A 78-year-old man with known COPD (Global Initiative for Chronic Obstructive Lung Disease grade III, group D) is admitted with worsening dyspnoea and increased sputum volume and purulence for the past 3 days. He is fully conscious and not confused or agitated. His temperature is 37.8°C, SpO2 is 96%, he is tachycardic (110 beats per min) but normotensive, tachypnoeic with a respiratory
rate of 30 breaths per min, and there is widespread wheeze on auscultation. A chest radiograph shows hyperinflated lung fields but no new consolidation. Laboratory examination results include C-reactive protein 45 mg·L−1 and neutrophils 12×109 cells per L. Arterial blood gases on arrival are as follows: pH 7.28, PaCO2 76 mmHg, PaO2 122 mmHg and bicarbonate concentration 33 mmol·L−1
What is the most appropriate form of management?
0%Endotracheal intubation and mechanical ventilation
0%NIV
0%High-flow nasal cannula oxygen therapy
0%Optimal medical treatment and close monitoring
@Everyone The arterial blood gases show acute hypercapnic respiratory acidaemia due to decompensated chronic type 2 respiratory failure. The high PaO2 suggests recent administration of oxygen with an unrestricted inspiratory oxygen fraction (FIO2), most probably by the emergency services prior to his arrival at hospital.

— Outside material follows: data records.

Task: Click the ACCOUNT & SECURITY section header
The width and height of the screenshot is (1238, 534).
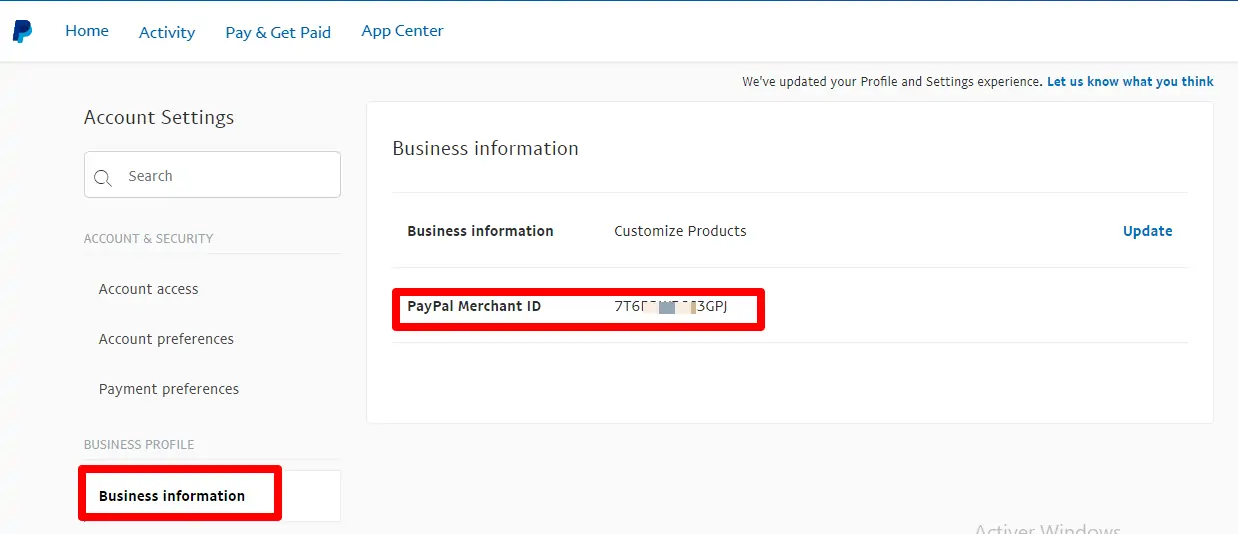Action: [148, 239]
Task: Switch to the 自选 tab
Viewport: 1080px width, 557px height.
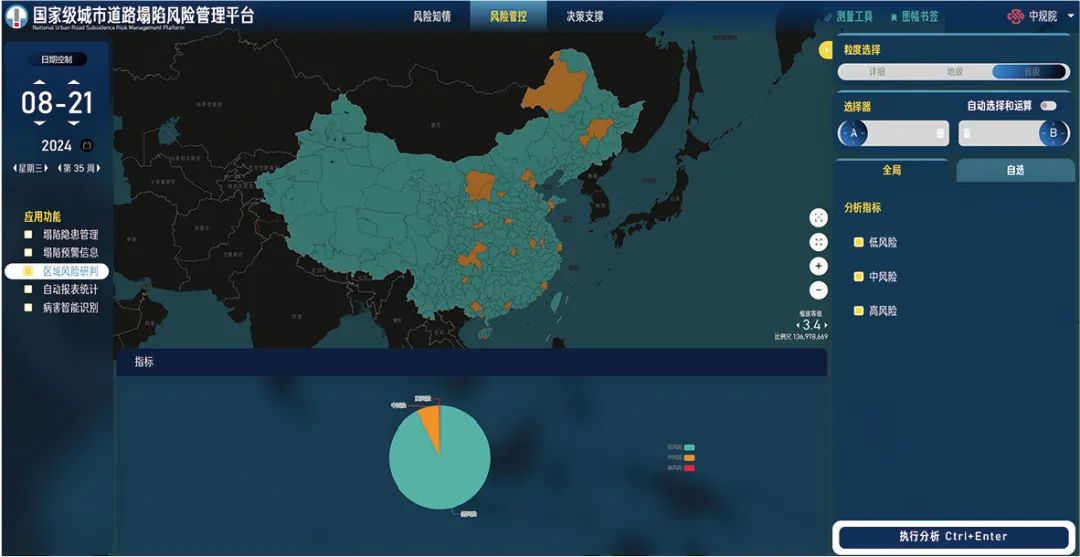Action: tap(1015, 170)
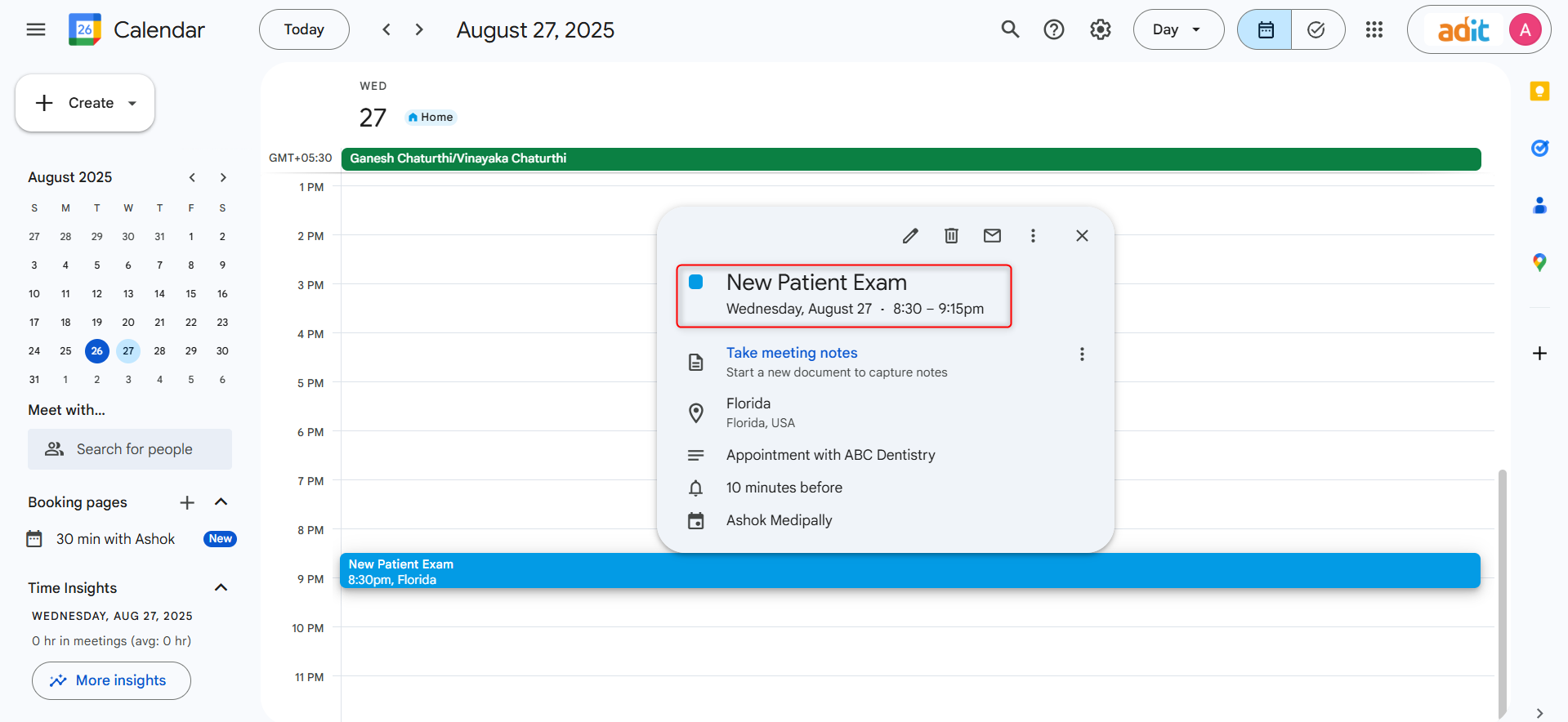Image resolution: width=1568 pixels, height=722 pixels.
Task: Toggle main menu hamburger sidebar
Action: tap(36, 30)
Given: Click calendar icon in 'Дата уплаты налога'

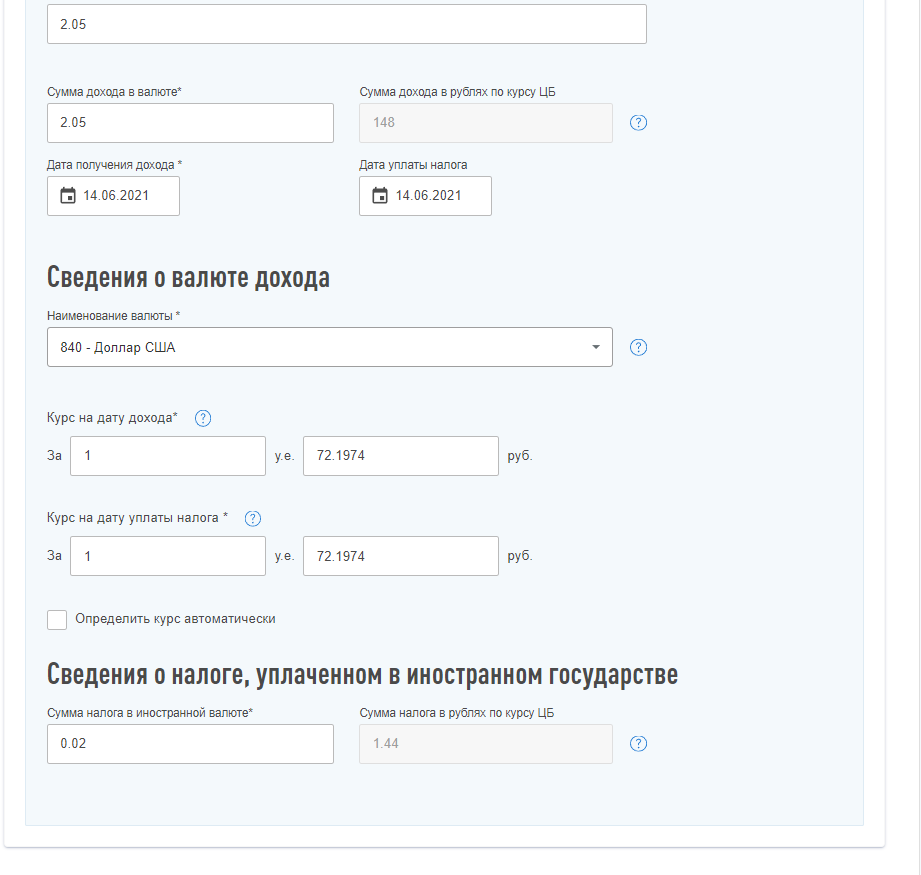Looking at the screenshot, I should [x=379, y=196].
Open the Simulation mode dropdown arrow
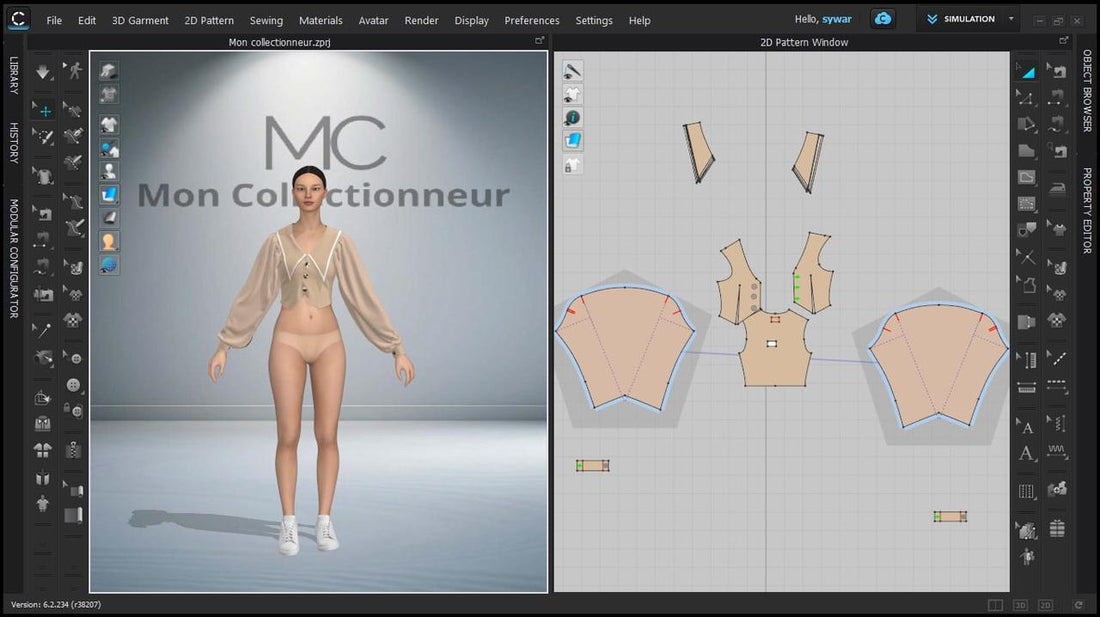The image size is (1100, 617). [x=1011, y=19]
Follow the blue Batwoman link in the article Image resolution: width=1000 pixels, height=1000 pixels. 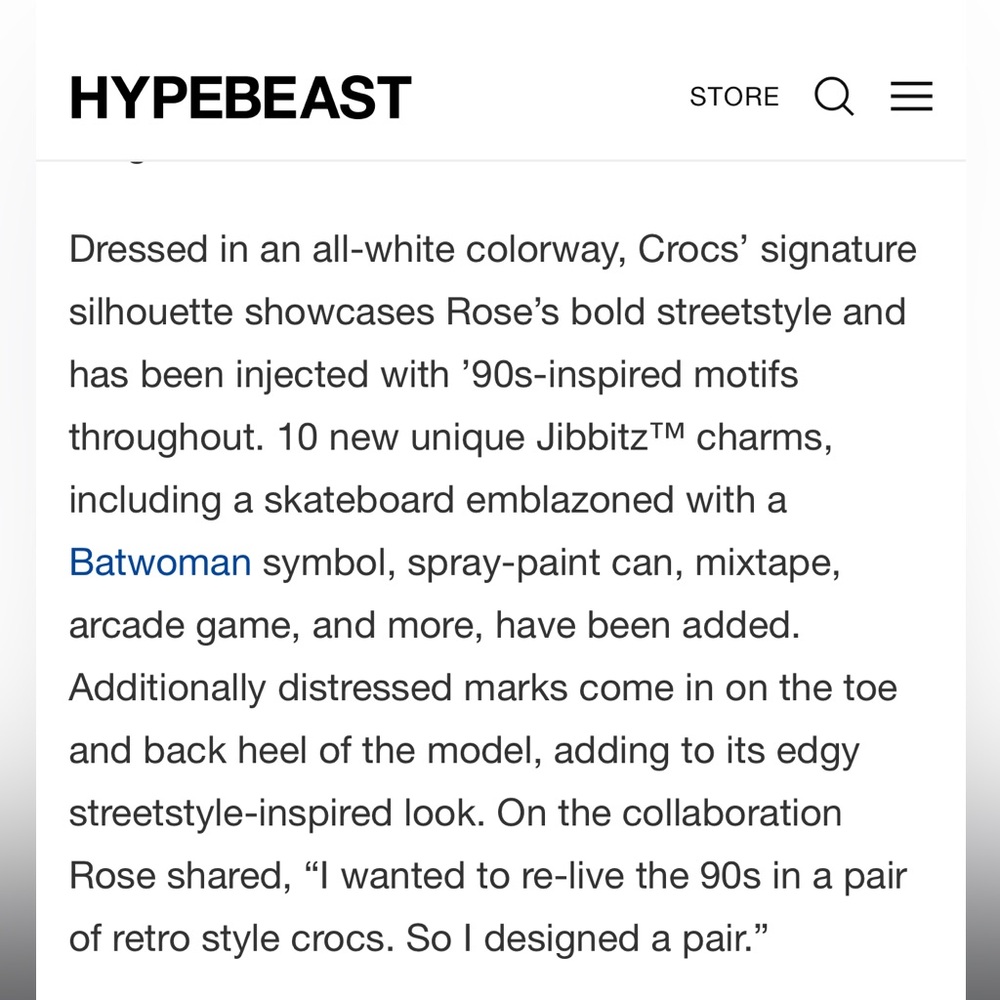pos(160,562)
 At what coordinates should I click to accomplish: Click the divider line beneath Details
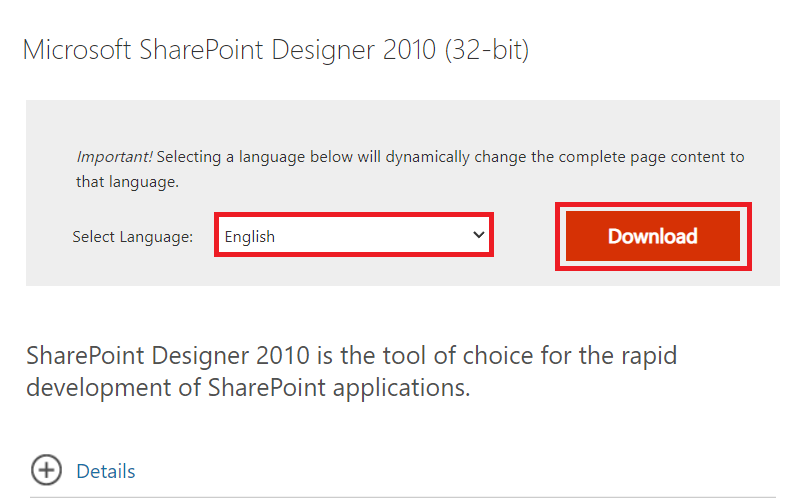(x=400, y=496)
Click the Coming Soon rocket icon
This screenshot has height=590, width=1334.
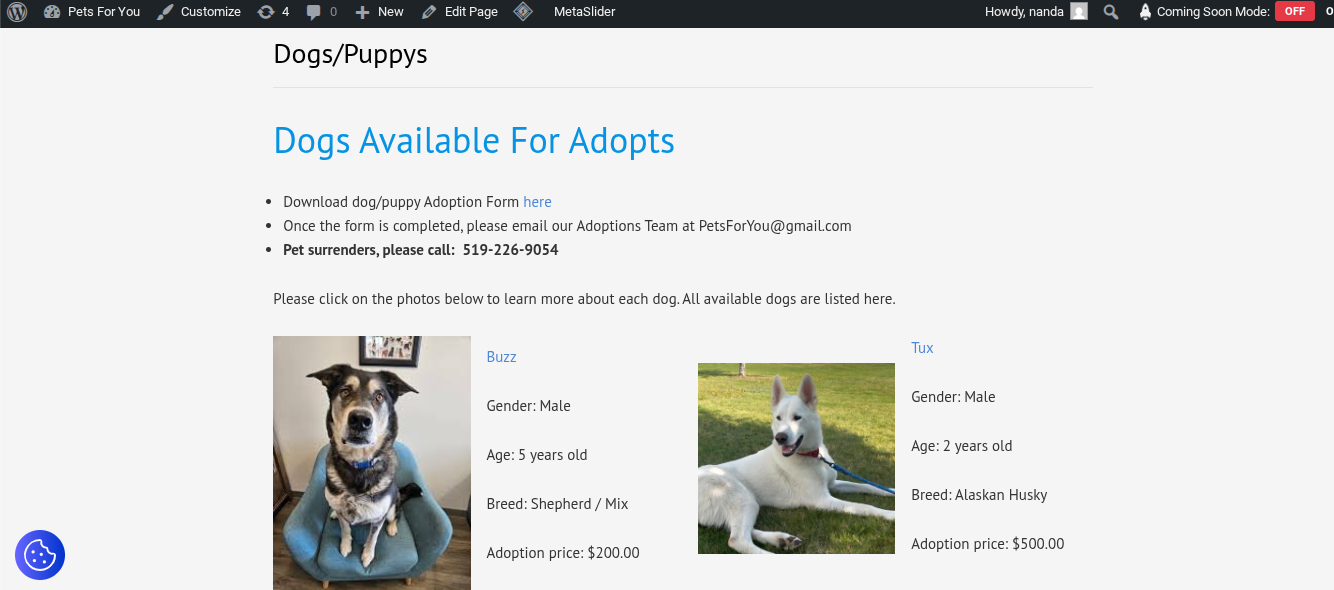click(1145, 12)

High levels of inspired oxygen can lead to hypercapnia due principally to ventilation–perfusion mismatching and loss of hypoxic pulmonary vasoconstriction. In this situation, initial management should be optimal medical therapy including controlled oxygen therapy to achieve a target saturation of 88–92%, bronchodilators and systemic corticosteroids. NIV should be started when pH <7.35 and PaCO2 >49 mmHg persist despite these measures and this should be assessed by repeat arterial blood gas estimation, typically after an interval of approximately 1 h.